LocalTime noon = LocalTime.of( 12 , 0 );
Time zone is crucial to interpreting time-of-day. A time-of-day only has meaning in the context of a particular time zone. If not specified, your JVM’s current default time zone will automatically be applied silently. I strongly recommend you instead always explicitly specify the desired/expected time zone. You can think of a ZonedDateTime as being the combination of an Instant plus a time zone (ZoneId).
ZoneId zoneId = ZoneId.of( "America/Montreal" );
ZonedDateTime now = ZonedDateTime.now( zoneId );
We can extract a LocalTime from the ZonedDateTime according to its assigned time zone.

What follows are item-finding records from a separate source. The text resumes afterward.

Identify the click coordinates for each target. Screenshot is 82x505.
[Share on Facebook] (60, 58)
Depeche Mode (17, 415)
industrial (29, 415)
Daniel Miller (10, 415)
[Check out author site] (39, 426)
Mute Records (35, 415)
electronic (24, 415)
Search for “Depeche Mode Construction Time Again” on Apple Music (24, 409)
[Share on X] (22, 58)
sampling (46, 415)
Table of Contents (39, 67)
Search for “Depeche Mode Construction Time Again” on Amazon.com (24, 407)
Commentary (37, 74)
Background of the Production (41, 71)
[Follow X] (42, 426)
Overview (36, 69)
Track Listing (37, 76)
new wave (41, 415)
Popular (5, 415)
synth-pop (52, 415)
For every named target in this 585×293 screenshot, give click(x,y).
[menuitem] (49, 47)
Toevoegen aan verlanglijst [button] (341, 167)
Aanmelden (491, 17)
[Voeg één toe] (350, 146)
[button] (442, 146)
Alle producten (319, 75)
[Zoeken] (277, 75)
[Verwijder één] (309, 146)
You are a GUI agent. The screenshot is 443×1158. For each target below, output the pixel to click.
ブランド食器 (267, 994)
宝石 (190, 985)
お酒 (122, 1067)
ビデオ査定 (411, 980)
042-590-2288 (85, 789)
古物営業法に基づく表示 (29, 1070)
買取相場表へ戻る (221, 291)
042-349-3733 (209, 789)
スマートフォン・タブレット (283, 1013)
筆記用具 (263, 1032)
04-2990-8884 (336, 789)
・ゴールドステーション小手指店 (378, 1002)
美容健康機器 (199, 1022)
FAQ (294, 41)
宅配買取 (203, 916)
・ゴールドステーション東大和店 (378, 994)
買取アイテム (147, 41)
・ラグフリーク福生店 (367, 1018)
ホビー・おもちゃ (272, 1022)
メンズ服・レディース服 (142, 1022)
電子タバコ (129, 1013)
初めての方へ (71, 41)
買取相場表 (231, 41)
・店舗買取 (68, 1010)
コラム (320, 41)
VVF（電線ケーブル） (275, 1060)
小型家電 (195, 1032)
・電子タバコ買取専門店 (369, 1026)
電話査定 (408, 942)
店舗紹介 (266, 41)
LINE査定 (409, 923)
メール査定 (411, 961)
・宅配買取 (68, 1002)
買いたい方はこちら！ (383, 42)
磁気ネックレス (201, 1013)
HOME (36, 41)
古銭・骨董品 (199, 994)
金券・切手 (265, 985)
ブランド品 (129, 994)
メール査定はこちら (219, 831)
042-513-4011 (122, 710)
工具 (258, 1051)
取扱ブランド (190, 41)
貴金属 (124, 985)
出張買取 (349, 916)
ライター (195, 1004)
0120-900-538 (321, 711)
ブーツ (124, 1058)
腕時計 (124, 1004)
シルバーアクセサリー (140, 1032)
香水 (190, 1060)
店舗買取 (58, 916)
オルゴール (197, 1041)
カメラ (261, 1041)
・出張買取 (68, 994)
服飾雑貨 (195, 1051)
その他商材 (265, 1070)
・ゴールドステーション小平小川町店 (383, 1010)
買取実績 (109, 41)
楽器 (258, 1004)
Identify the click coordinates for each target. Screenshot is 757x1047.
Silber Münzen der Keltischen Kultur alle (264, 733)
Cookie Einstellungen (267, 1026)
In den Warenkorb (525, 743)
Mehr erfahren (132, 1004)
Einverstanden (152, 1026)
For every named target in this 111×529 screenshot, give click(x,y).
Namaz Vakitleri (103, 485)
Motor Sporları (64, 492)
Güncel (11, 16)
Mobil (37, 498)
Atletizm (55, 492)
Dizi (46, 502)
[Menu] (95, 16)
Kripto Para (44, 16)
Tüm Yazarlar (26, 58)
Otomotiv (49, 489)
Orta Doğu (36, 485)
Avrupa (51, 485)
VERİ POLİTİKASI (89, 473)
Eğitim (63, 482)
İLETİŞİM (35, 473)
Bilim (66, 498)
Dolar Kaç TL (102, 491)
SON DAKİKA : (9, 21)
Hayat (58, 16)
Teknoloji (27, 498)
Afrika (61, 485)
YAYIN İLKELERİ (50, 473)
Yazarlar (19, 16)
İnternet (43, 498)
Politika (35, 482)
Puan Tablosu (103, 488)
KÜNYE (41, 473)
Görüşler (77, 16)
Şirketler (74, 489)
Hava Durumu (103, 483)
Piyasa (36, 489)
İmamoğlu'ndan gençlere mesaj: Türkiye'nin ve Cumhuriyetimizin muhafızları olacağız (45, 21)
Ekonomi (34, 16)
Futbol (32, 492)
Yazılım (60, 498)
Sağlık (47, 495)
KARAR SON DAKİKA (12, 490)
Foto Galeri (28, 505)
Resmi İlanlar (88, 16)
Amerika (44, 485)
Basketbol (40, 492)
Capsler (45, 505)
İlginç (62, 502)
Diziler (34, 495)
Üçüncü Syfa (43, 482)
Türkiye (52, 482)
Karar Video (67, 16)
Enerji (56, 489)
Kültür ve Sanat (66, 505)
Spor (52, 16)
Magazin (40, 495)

LocalTime nowLocalTime = now.toLocalTime();
Compare to the target time.
Boolean isMorning = nowLocalTime.isBefore( noon );
Use the Duration class to represent a span of time as a total number of seconds plus a fraction of a second in nanoseconds.
ZonedDateTime todayNoon = now.adjustInto( noon );
Duration untilNoon = Duration.between( now , todayNoon );
The default output of Duration::toString is a string in a format defined by ISO 8601. Example PT38M2S which thirty-eight minutes and two seconds. You can also ask for number of minutes, etc.
By getting a Duration from ZonedDateTime objects we will get an accurate result accounting for anomalies such as Daylight Saving Time (DST). If you would rather use a generic 24-hour day calculation, pass the LocalTime objects to Duration.between.
You can use GregorianCalendar to do this. Create a new GregorianCalendar and set the month, day, and year to some constant value. Set the hour to whatever time you're interested in, ie 12:00 noon. Now just getTimeInMillis() and store that value. Later, you can create another GregorianCalendar with the no-arg version to get the current time. Set the month, day, and year to the same constant value as your benchmark value, and then just compare the getTimeInMillis() again to see if it is before, equal to, or after the reference time of day.